Die Kälte schlug ihm schneidend entgegen, biss in sein Gesicht und in die Finger. Er hielt kurz an, um die Handschuhe überzuziehen, und fuhr dann den freigeschaufelten Weg hinab bis neben die Bank, dicke Atemwolken vor dem Gesicht. Der Colonel hatte ihn heranrollen hören, sich rasch so weit gestrafft, wie es ihm möglich war, und starrte regungslos in die nackten Kronen der Eichen vor ihm, während sein Sohn die Bremsen anzog und die Handschuhe abstreifte, nach seinem Zigarettenetui in der Jackentasche griff.

»Das ist doch beschissen«, ließ Stephen sich dann vernehmen, während er sich eine Zigarette anzündete und den Rauch ausblies, »sich nur eingeschränkt bewegen zu können und auf fremde Hilfe angewiesen zu sein.« Er klang barscher als beabsichtigt, beinahe grob, doch der Colonel erwiderte nichts darauf, rügte seinen Sohn nicht dafür, dass er in seiner Gegenwart rauchte, und noch nicht einmal wegen des unflätigen Ausdrucks.

Schweigend saßen sie nebeneinander in der Kälte, bis der Colonel leise, mit einer Stimme wie das Geraschel toter Blätter, sagte: »Ich habe dir großes ... großes Unrecht getan. Kannst du mir das je ... vergeben?«

Stephen kniff die Augen zusammen, gegen den Rauch, aber auch gegen die Tränen, die in ihm aufstiegen. So lange hatte er sich danach gesehnt, das von seinem Vater zu hören, und obwohl es ihm nun nicht halb so viel bedeutete, wie er immer geglaubt hatte, bewegte es ihn. Weil er wusste, wie schwer es dem Colonel gefallen sein musste, das zu sagen.

»Da gibt es nicht viel zu vergeben«, entgegnete er schließlich rau. »Ich bin zu der Einsicht gelangt, dass es nicht deine Schuld ist. Es hätte mir genauso gut bei einem Ausritt passieren können oder bei einem Unfall mit dem Wagen. Es war schlichtweg Pech. Immerhin«, er betrachtete die Glut seiner Zigarette, »immerhin bin ich noch am Leben. Simon und Jeremy sind aus freien Stücken zur Armee gegangen und sind dennoch nicht mehr nach Hause gekommen.
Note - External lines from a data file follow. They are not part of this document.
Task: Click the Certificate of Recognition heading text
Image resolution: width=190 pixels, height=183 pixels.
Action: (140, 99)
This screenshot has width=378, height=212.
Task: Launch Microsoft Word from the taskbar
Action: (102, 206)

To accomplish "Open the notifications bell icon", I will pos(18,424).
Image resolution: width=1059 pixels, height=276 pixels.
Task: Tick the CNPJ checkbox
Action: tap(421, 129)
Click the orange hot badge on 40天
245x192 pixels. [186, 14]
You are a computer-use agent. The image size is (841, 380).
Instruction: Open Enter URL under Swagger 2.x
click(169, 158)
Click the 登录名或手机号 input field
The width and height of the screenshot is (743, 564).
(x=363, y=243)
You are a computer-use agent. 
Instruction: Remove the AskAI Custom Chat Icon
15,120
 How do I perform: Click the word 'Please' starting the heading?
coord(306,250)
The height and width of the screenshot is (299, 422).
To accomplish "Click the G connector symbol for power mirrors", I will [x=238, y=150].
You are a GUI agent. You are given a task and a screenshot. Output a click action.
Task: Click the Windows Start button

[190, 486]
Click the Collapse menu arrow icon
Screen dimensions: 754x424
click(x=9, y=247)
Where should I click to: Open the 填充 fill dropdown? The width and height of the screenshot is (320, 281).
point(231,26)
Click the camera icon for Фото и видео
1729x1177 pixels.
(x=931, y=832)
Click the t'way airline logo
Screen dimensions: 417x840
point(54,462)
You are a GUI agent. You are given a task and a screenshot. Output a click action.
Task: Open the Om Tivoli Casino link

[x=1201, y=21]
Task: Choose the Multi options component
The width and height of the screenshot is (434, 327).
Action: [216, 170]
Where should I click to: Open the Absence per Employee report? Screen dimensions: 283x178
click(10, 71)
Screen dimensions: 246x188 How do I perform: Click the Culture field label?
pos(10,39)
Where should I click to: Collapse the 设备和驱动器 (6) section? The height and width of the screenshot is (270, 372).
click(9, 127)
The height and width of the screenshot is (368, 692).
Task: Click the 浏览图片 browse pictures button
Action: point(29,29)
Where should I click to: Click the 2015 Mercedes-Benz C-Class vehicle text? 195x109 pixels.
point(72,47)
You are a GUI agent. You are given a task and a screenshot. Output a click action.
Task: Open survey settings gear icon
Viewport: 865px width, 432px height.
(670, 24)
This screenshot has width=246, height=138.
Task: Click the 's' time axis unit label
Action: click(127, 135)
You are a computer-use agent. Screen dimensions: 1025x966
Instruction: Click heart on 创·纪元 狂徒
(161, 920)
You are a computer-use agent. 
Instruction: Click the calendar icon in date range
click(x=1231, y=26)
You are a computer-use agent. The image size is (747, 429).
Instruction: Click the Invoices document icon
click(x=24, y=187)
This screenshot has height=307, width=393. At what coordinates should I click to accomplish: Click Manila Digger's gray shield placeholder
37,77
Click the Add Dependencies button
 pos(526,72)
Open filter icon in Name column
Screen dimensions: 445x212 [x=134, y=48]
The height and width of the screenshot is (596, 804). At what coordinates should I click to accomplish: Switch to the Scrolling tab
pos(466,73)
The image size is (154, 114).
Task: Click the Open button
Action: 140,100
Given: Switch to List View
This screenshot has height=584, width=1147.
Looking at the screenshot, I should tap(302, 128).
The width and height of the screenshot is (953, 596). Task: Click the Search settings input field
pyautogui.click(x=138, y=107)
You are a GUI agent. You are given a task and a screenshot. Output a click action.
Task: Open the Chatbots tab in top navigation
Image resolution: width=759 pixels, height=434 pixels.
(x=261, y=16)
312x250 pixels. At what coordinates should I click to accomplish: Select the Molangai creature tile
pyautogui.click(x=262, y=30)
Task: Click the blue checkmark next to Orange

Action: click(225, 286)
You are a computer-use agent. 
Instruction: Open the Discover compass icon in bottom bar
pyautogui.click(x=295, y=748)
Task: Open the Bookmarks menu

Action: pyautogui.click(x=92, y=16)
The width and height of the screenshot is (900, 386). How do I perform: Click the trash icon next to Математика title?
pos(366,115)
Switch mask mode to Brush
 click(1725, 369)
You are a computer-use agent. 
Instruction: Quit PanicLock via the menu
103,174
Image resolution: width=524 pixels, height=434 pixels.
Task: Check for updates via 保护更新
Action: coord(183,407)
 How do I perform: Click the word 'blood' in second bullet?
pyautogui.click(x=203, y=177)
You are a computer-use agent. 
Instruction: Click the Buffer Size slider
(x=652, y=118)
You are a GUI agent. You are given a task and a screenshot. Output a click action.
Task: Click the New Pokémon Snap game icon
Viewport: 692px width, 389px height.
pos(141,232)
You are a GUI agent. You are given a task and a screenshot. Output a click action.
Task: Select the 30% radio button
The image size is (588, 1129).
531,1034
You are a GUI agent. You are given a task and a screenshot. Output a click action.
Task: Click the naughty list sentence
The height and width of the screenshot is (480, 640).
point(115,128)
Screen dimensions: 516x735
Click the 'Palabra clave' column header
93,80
Und unter den gegebenen Umständen«, er atmete tief durch, »ist es vielleicht auch kein ganz schlechtes Leben, das ich da habe.«

Er sah den Colonel von der Seite an, der den Kopf abgewandt hielt und sich mit der behandschuhten Hand verstohlen über die Augen fuhr. »Lass uns reingehen, bevor du hier noch festfrierst.«

Der Colonel nickte, und als Stephen bemerkte, wie sehr dieser sich abmühte, hochzukommen, warf er seine Zigarette in den Schnee, löste die Bremsen und rollte sich so vor die Bank, dass er seinem Vater stützend unter den Ellenbogen greifen konnte.